In grado di poter lavorare con qualsiasi star, da Kevin Spacey a Al Pacino, fu amico del cuore di Sean Penn, che lo impose alla produzione come regista di “At Close Range” nel 1986. E fu il suo testimone di nozze quando si sposò con Madonna nel 1985, della quale fu regista dei più celebri video musicali negli anni’80, “Papa Don’t Preach”, “Live to Tell”, “The Virgin Tour”, nonché del suo film “Who’s That Girl”.
Lo avevamo sempre ritenuto più autore che regista di noir e di thriller di grande mestiere, anche se non ebbe forse i giusti riconoscimenti in un periodo di transizione e di cambiamenti per Hollywood.
Non abbastanza storicizzato come un John Flynn per poter piacere a Tarantino, troppo hollywoodiano per poter funzionare da erede di David Lynch nella regia di “Twin Peaks” e non così coraggioso come un David Fincher.
Impostò, ma alla fine non diresse un a delle sue più famose degli anni ’90, “24” con Kiefer Sutherland, ma seppe però mettere in scena una grande serie thriller-politica come “House of Cards”, dove diresse in 12 puntate tra il 2013 e il 2015 due star come Kevin Spacey e Robin Wright, impostando così più di ogni altro regista il mood della serie di grande successo.
Più recentemente, alle prese con i due sequel di “50 sfumature di grigio” dimostrò una solida professionalità. La sua ultima fatica, prima di venir colpito da un tumore al cervello, è la miniserie “Reagan&Gorbachev” con Christoph Waltz e Michael Douglas.

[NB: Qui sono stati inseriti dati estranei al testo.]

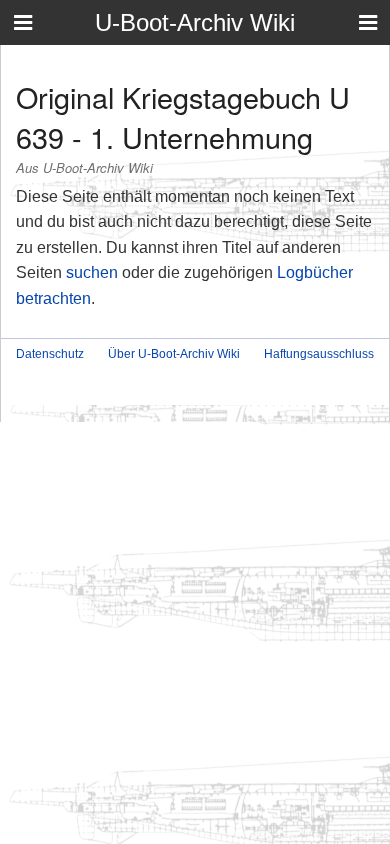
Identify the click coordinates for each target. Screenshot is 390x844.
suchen (92, 272)
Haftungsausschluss (319, 354)
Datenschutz (50, 354)
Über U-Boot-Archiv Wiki (174, 354)
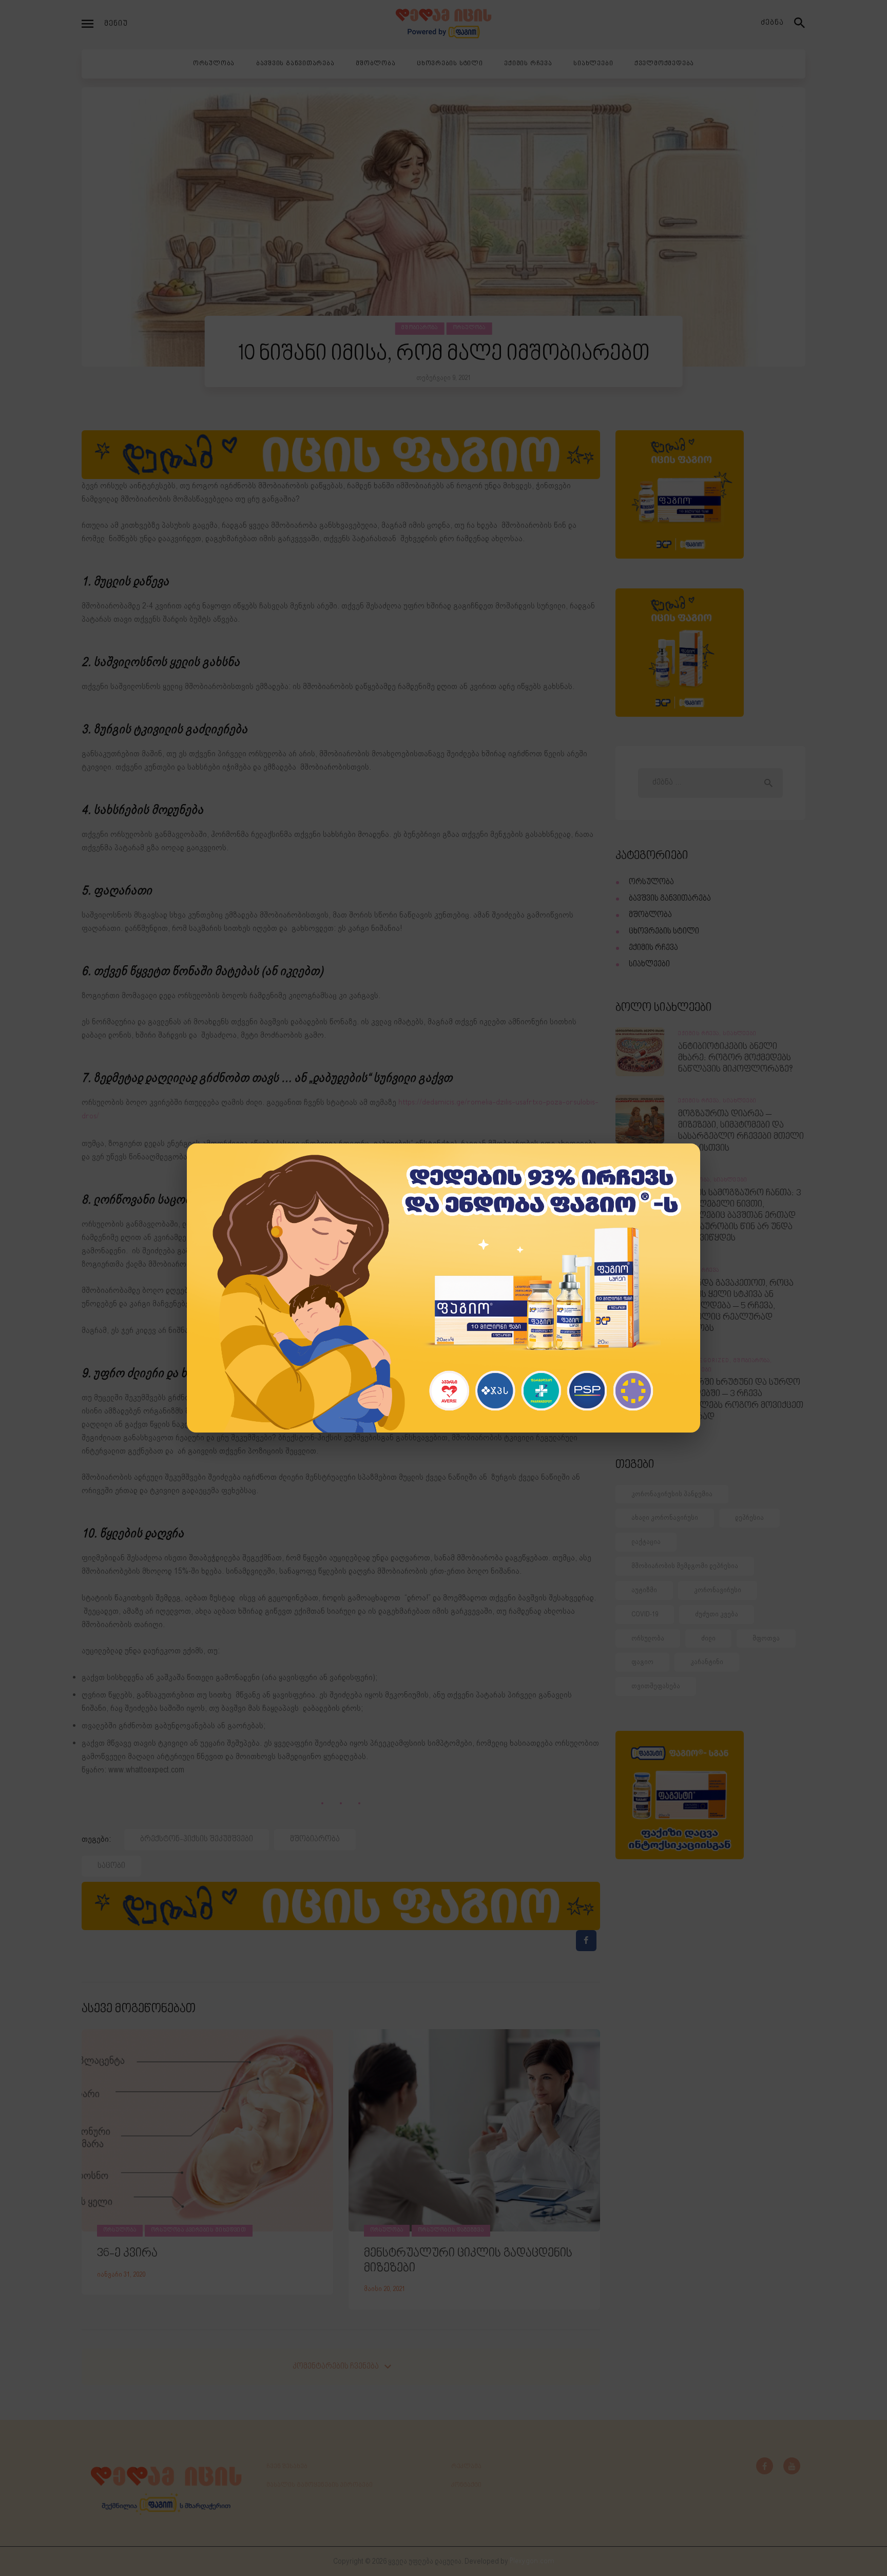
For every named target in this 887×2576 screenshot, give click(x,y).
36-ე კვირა (127, 2253)
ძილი (708, 1638)
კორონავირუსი (717, 1590)
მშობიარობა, (753, 1361)
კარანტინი (706, 1662)
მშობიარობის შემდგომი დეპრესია (684, 1566)
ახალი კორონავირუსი (664, 1517)
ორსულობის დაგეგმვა (451, 2230)
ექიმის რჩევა (653, 948)
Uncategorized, (706, 1361)
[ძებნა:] (710, 782)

Nato nel 1953 a Brooklyn, Foley studiò cinema all’Università del South California e esordì nel 1984 con l’ottimo “Reckless”/“Amare con rabbia” con Aidan Quinn e Daryl Hannah che lo impose all’attenzione critica. Più o meno degli stessi anni sono i primi video di Madonna e la regia, nel 1986, di “At Close Range” con Sean Penn e Christopher Walken, come suo padre, vecchio gangster.
Considerammo un’opera maggiore “Più tardi al buio” con Jason Patric e Rachel Ward, noir di gran classe, girato con grande maestria tecnica.
Nei primi anni ’90 Foley gira “Un giorno da ricordare” con Al Pacino e Mary Elizabeth Mastrantonio, che non funzionò benissimo, “Paura” con Mark Wahlberg, Reese Witherspoon e William Petersen, l’ottimo “L’ultimo appello” con Gene Hackman condannato alla sedia elettrica, Chris O’Donnell e Faye Dunaway, “The Corruptor” con Chow Yun-Fat, “Confidence” con Edward Burns, Dustin Hoffman e Rachel Weisz, “Perfect Stranger” con Halle Berry e Bruce Willis.
Trovò una nuova vitalità del primo seriale proprio con “House of Cards”, ma non riuscì quasi mai a staccarsi da un onesto, pur perfetto artigianato.